Practically the same thing is over at Winn-Dixie. Besides being open for Thanksgiving in the name of customer convenience, Winn-Dixie is notorious for poor customer service: Rude and belligerent checkout staff as well as forcing you to surrender your personal information if you want lower prices or you are subjected to substandard treatment as a customer. In other words, the person ahead of you with a Winn-Dixie Customer Reward Card gets better treatment while you, with no card (being your choice), are subjected to more harsh and belligerent treatment.   Like Sweetbay, Winn-Dixie’s associates end up paying for being open on Thanksgiving Day in that they cannot enjoy quality time with their families on Thanksgiving.
 
And we can’t forget McDonald’s, which traditionally used to rest on Thanksgiving as well as Christmas according to signage posted at the store entrance.  Today, it seems like McDonald’s is slowly trying to do away with Thanksgiving by being open more and more on Thanksgiving Day; it used to start by being open for breakfast hours.
 
Now here’s my take on Corporate America being open on Thanksgiving Day for the sole purpose of making a quick buck before Black Friday:
 
1. Being a native born American citizen, I firmly and strongly believe in all the holidays that America celebrates, including Thanksgiving as well as Christmas.
 
2. If Corporate America does not want to have anything to do with Thanksgiving, then have your corporate eons lobby Congress to repeal Thanksgiving as a national holiday. Believe me – it won’t happen; Thanksgiving is deeply rooted in tradition as an American national holiday to begin with, going back to the days when the Pilgrims landed on Plymouth Rock in 1620 and earlier when Juan Ponce De Leon landed on the Florida east coast near St. Augustine in 1513.
 
3. Thanksgiving and Christmas are holidays to be with family and friends. As such, I do not conduct any business on Thanksgiving as well as Christmas.  Besides, I was born and raised in an era where retailers were closed on Thanksgiving and Christmas (and we knew better to stock up on things before the holidays); unfortunately, today we live in an “I gotta have it right now” era – an era of instant gratification.

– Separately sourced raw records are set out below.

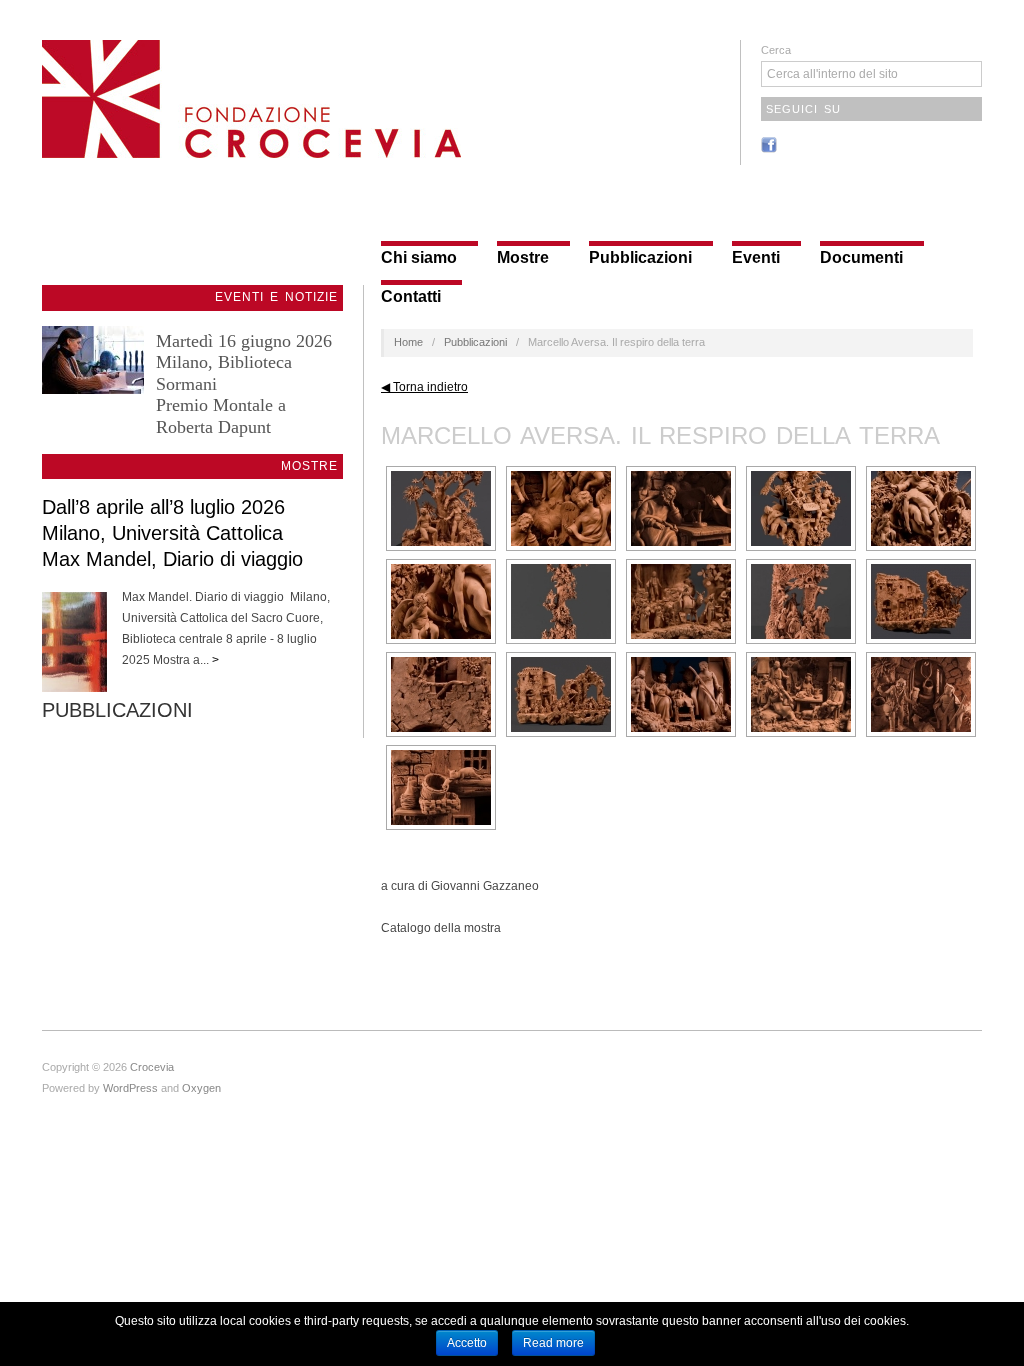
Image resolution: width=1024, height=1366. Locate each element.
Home (408, 342)
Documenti (861, 258)
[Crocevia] (251, 96)
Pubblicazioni (640, 258)
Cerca (776, 50)
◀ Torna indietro (424, 387)
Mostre (523, 258)
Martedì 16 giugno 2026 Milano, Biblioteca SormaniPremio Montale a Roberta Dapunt (244, 384)
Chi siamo (419, 258)
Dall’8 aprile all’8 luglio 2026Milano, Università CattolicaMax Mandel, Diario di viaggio (172, 533)
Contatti (411, 297)
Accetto (467, 1343)
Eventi (756, 258)
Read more (553, 1343)
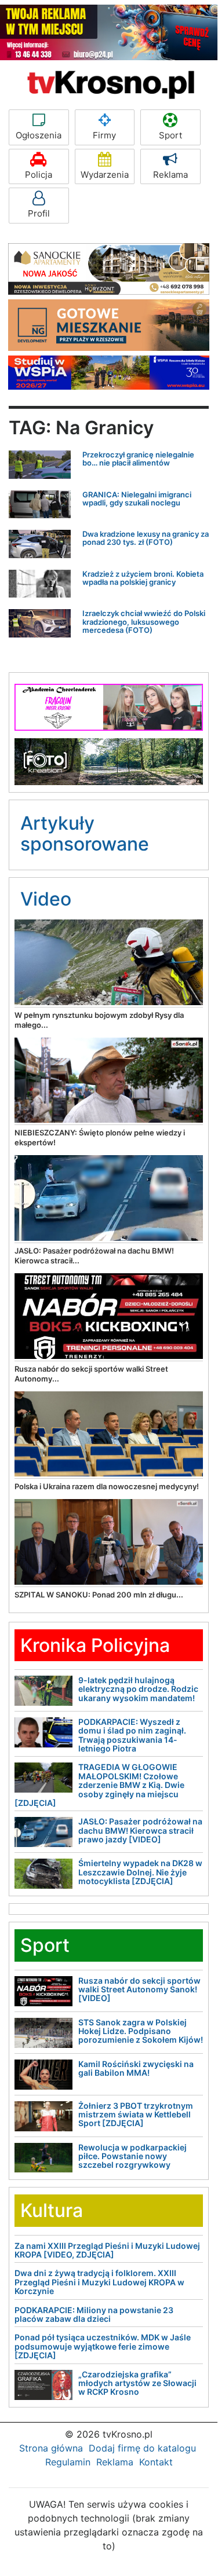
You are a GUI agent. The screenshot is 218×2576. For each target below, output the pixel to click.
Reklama (170, 174)
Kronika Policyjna (95, 1645)
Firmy (104, 135)
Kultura (51, 2210)
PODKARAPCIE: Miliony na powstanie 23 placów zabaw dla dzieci (93, 2314)
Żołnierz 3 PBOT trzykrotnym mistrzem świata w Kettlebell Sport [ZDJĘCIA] (135, 2114)
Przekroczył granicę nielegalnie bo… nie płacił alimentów (138, 458)
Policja (38, 174)
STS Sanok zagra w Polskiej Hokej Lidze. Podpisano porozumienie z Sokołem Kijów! (140, 2031)
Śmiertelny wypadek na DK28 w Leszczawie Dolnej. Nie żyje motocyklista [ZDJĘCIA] (140, 1872)
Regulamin (67, 2462)
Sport (170, 135)
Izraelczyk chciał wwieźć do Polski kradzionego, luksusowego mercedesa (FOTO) (143, 622)
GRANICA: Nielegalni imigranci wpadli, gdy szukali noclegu (136, 498)
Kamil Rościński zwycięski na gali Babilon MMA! (136, 2068)
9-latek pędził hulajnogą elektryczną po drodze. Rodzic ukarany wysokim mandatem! (138, 1689)
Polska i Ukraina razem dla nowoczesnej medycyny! (106, 1486)
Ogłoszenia (38, 135)
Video (45, 899)
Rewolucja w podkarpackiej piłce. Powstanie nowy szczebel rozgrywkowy (132, 2156)
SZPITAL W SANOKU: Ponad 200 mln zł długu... (98, 1594)
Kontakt (156, 2462)
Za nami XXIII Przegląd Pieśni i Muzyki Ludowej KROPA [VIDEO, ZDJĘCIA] (107, 2250)
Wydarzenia (105, 174)
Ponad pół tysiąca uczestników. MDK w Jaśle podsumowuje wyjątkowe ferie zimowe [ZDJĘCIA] (102, 2346)
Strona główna (51, 2448)
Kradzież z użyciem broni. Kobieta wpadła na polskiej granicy (143, 578)
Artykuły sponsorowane (84, 833)
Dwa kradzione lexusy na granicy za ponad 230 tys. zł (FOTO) (145, 538)
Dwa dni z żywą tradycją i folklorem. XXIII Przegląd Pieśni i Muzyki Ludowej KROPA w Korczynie (99, 2282)
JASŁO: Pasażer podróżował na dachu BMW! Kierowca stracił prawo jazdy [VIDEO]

4. Finally, if the spirit of the American holidays – especially the fall holidays such as Thanksgiving and Christmas – offend you in any way, please consider leaving the United States of America and find another country where our American holidays are not celebrated, especially a country where human rights and civil liberties are grossly violated.

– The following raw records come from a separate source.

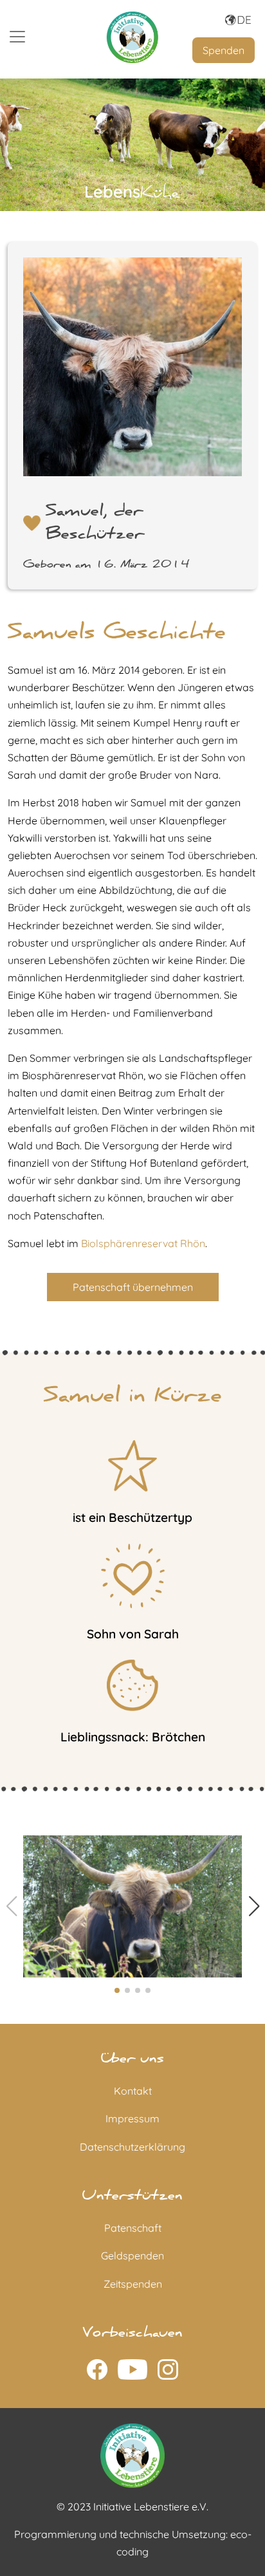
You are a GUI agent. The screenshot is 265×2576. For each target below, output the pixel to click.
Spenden (223, 50)
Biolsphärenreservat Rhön (143, 1243)
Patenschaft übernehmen (133, 1287)
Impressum (132, 2118)
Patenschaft (132, 2227)
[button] (253, 1906)
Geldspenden (132, 2255)
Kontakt (133, 2090)
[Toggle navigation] (17, 36)
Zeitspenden (133, 2283)
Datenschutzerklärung (132, 2146)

We cannot let Thanksgiving as well as Christmas become extinct, thanks to Corporate America that think these holidays are a nuisance. Thanksgiving and Christmas – along with America’s other major holidays – are not a nuisance; instead our nation’s holidays are part of our heritage.  Besides, you have a right to express your disapproval of retailers being open on Thanksgiving Day by not spending your hard earned money at these places.

As I said last year, onward with the holiday season!